"Where there's Pepsi, there's music" … is a slogan from a Pepsi marketing campaign. No doubt the EEOC agrees – in 2012, Pepsi paid over $3 million to settle race discrimination claims and agreed to provide job offers and training because of its former background check policy. According to a press release on the EEOC's website, the EEOC determined that "more than 300 African Americans were adversely affected when Pepsi applied a criminal background check policy that disproportionately excluded black applicants from permanent employment." The EEOC contended that Pepsi’s former policy barred job applicants even where there had been no conviction.
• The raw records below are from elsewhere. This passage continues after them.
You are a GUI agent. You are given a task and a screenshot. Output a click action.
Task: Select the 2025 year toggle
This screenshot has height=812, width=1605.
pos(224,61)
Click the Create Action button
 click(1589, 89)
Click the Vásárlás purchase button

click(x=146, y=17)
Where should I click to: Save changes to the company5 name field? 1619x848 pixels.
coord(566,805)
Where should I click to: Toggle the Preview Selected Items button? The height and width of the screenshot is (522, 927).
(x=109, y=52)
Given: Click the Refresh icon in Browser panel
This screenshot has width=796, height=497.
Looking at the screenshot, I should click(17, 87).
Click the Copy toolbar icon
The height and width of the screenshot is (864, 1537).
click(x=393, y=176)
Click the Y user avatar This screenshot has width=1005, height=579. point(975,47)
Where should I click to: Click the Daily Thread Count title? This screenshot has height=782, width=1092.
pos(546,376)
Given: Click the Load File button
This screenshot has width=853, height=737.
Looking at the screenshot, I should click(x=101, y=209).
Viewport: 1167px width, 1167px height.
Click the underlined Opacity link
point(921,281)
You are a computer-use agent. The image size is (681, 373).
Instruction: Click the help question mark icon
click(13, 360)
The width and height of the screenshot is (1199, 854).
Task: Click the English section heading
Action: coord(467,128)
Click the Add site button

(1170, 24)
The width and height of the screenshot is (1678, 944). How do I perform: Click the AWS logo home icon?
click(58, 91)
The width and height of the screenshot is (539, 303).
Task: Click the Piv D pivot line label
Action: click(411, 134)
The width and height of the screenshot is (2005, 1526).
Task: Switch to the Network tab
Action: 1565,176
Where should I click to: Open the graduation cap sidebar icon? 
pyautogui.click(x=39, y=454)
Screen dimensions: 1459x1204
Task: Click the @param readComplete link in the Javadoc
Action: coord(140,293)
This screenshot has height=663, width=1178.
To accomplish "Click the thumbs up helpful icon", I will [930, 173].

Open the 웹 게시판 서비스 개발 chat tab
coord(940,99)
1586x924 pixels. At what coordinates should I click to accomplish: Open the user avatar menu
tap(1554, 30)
Also in 2012, Integrity Staffing Solutions reached a settlement involving a black job applicant who had been denied a job based upon a felony conviction occurring 30 years prior to his application. ISS had a prohibition against hiring individuals with felony convictions. As part of the settlement, ISS modified this policy to preclude a wholesale ban.
So, does this trend mean that employers should dispense with criminal background checks? In short, no. However, the EEOC's position is that employers may not have blanket policies using criminal background checks against applicants or employees.
The EEOC isn't the only threat to employers when it comes to the use of background checks. In February, 2014, a class action lawsuit was filed against Whole Foods in California alleging Fair Credit Reporting Act claims stemming from its purported online application process which included forms (to be signed by applicants) which were designed to obtain background check information. The outcome in the Whole Foods case is likely to impact the plaintiffs' bar and employers.
In light of the EEOC's increasing opposition to the use of criminal records in hiring decisions and the compliance issues arising under the federal Fair Credit Reporting Act, employers must stay current on the law in this area and be able to show that the use of backgrounds checks is either directly related to job performance or justified by a legitimate business necessity. Additionally, it is imperative that employers have the required disclosure and acknowledgement forms in order to minimize the risk of ending up in the situation in which Whole Foods is now.